Task details
Copy only those lines which run from the line containing "Task: Switch to the Accounts tab label" to the end of the entries below, both inclusive, exactly as written and with no pictures.

Material to process
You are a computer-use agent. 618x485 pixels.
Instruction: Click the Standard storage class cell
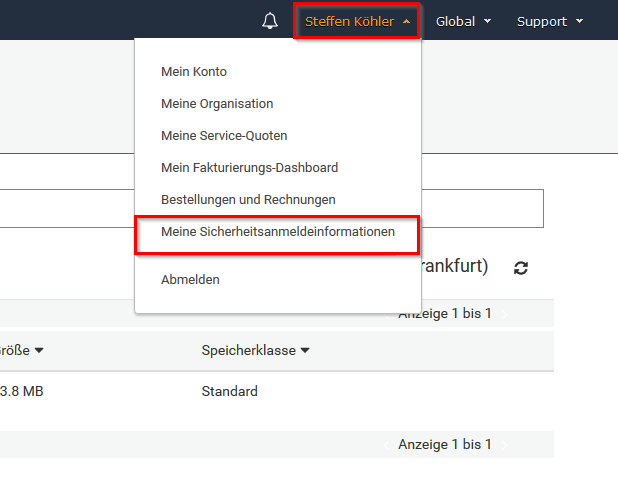pos(229,391)
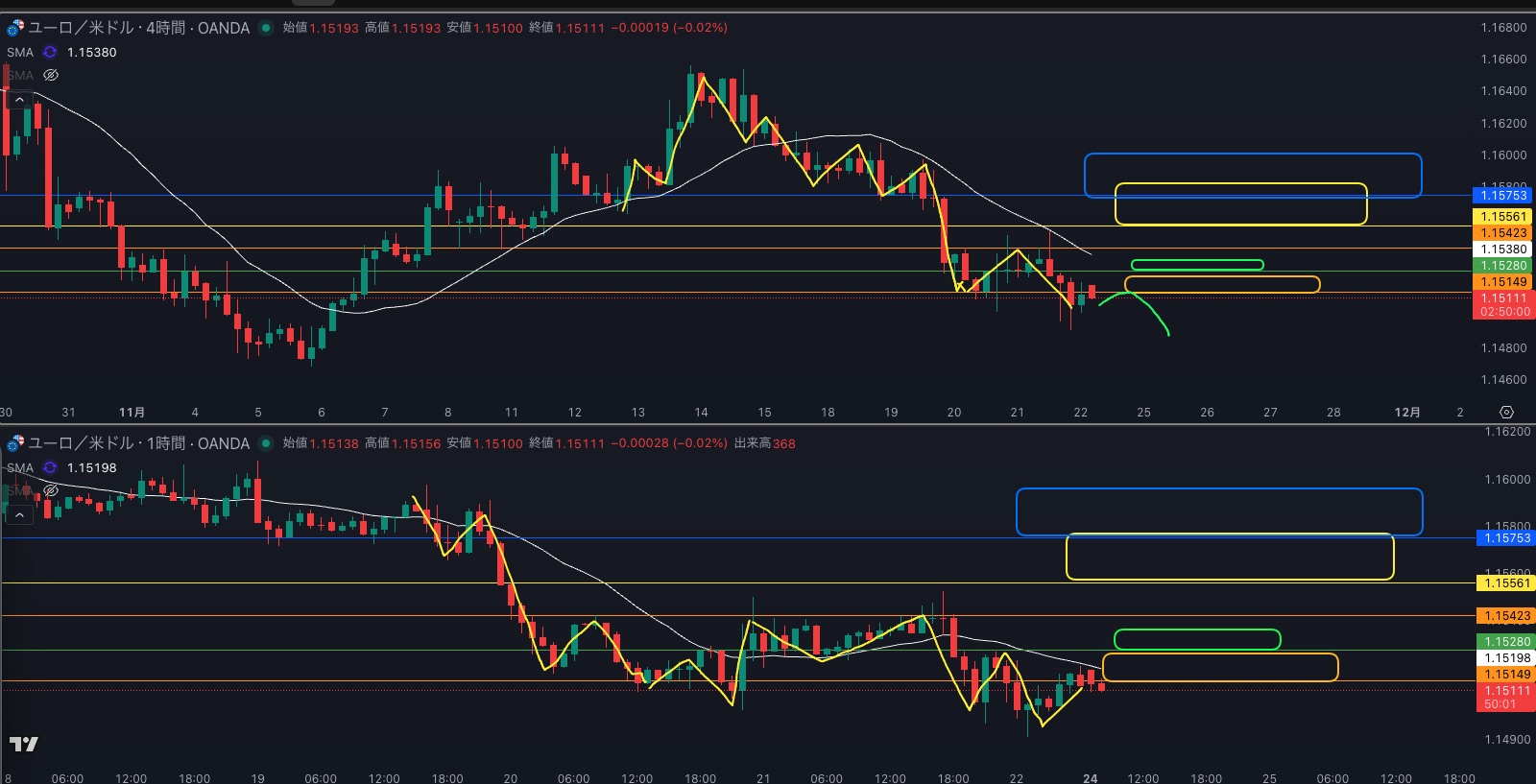This screenshot has height=784, width=1536.
Task: Select the blue rectangle drawing on 4-hour chart
Action: coord(1253,154)
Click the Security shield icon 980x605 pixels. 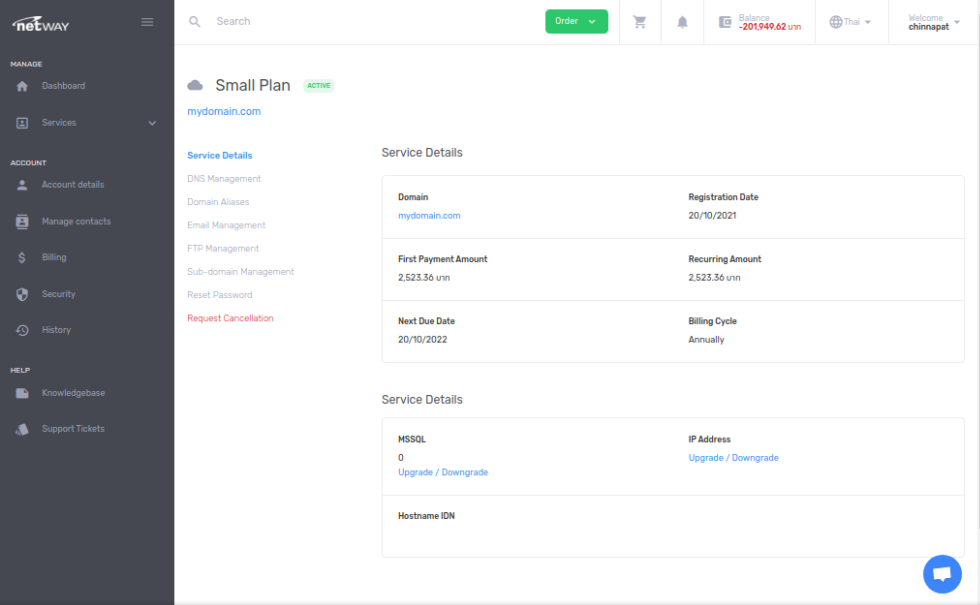pyautogui.click(x=22, y=294)
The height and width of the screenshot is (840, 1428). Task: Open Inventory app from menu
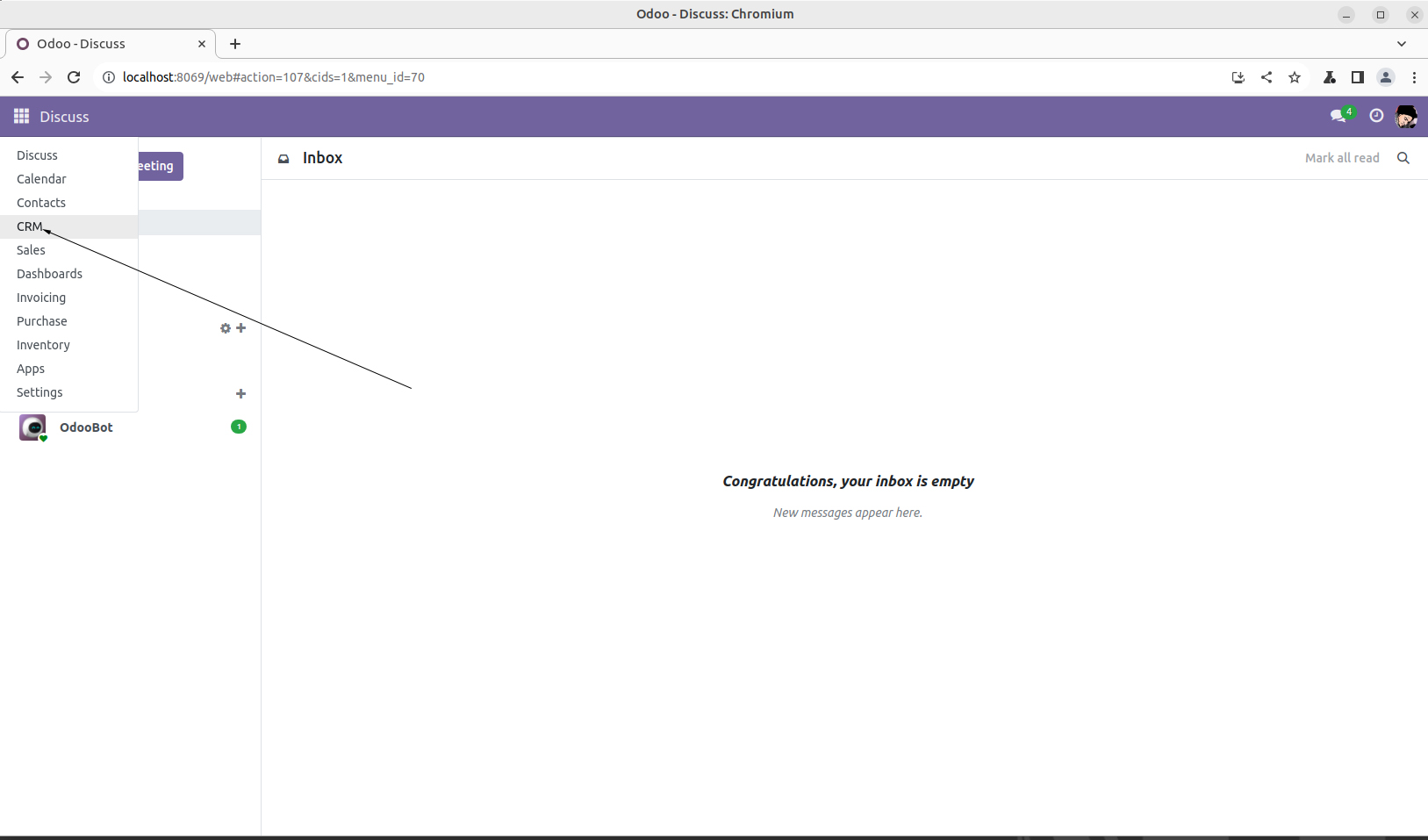[43, 345]
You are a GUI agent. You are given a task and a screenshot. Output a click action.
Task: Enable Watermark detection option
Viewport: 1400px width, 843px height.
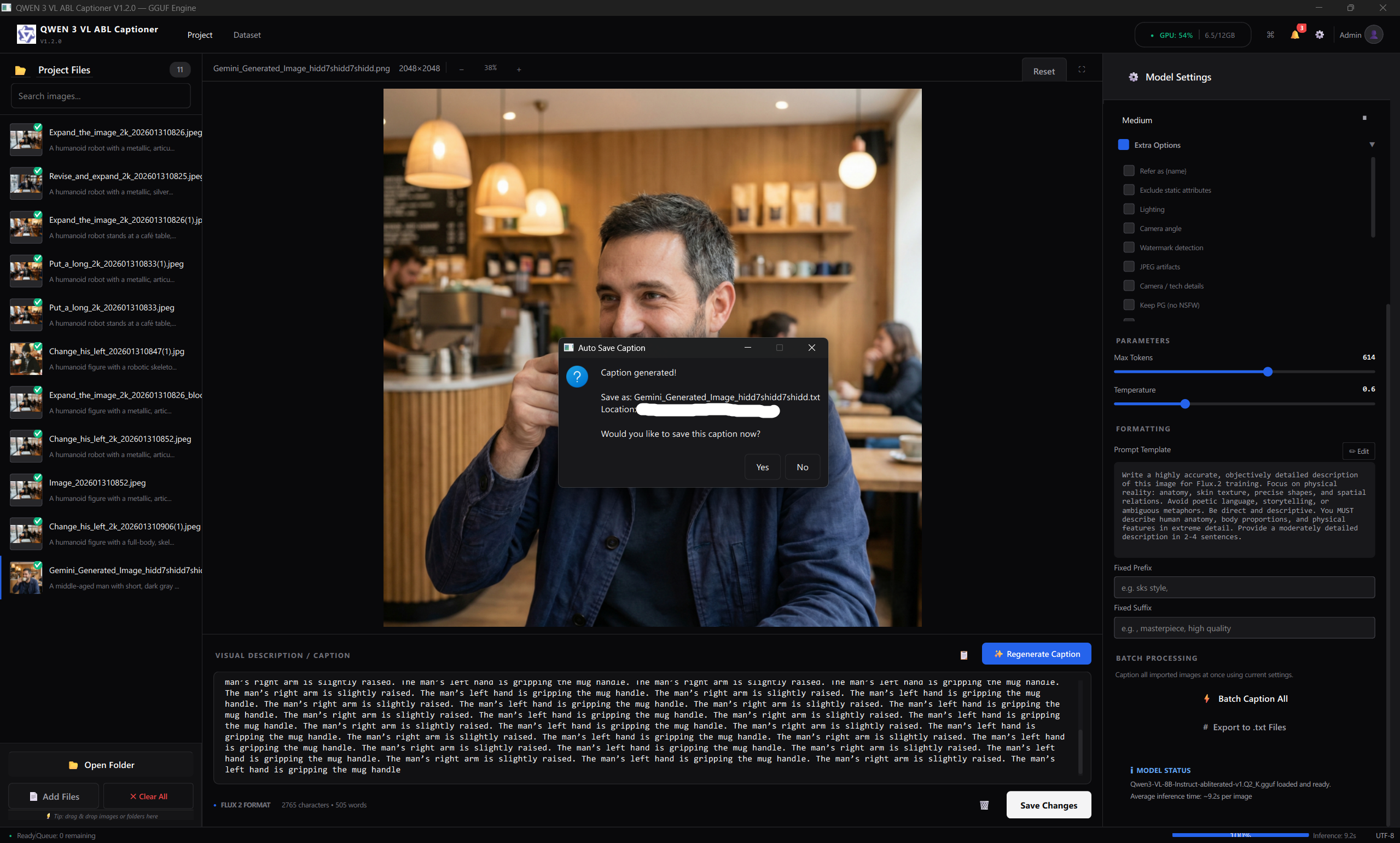[1129, 247]
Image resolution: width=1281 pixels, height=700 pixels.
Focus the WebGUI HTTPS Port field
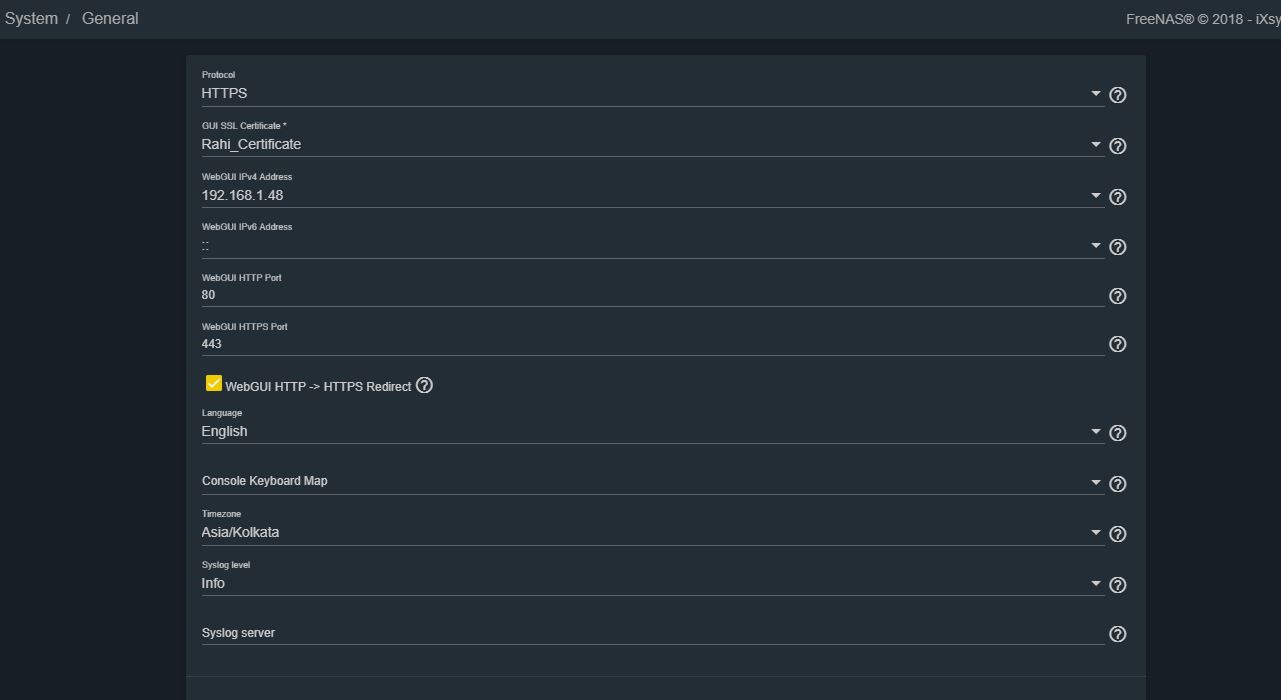click(653, 343)
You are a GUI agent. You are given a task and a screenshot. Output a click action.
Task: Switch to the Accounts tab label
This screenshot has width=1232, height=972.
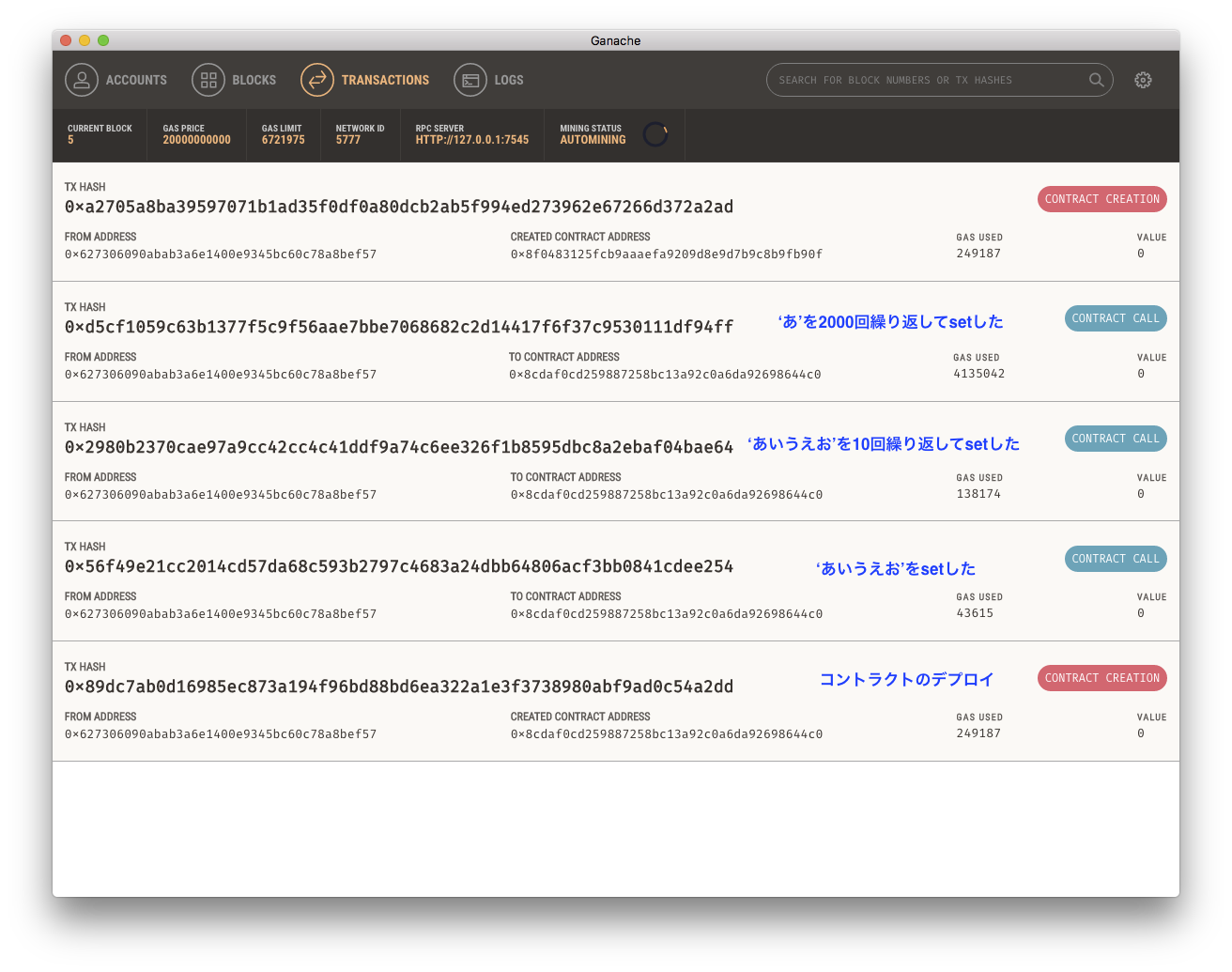coord(136,80)
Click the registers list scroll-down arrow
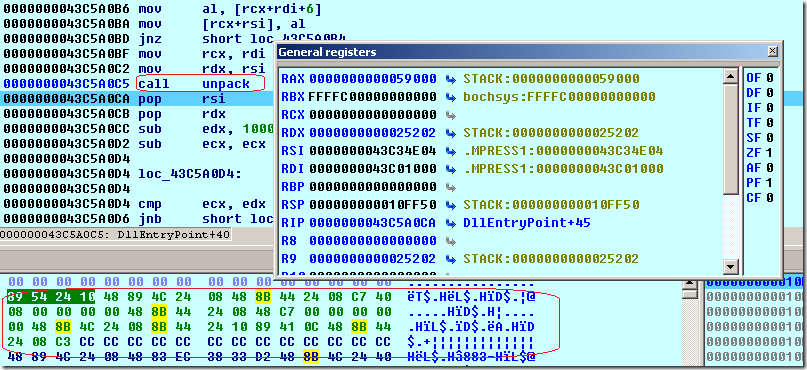Image resolution: width=807 pixels, height=370 pixels. click(731, 267)
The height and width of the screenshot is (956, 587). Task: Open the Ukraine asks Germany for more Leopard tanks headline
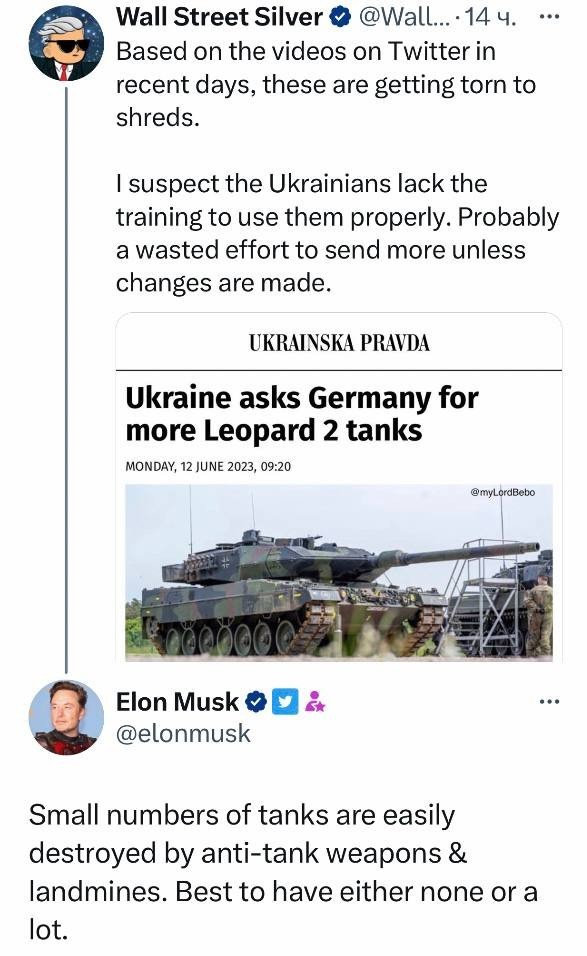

Exercise response
Task: Switch to the Accounts tab label
This screenshot has width=1232, height=972.
coord(136,80)
Click the registers list scroll-down arrow
Image resolution: width=807 pixels, height=370 pixels. click(731, 267)
The height and width of the screenshot is (956, 587). Task: Open the Ukraine asks Germany for more Leopard tanks headline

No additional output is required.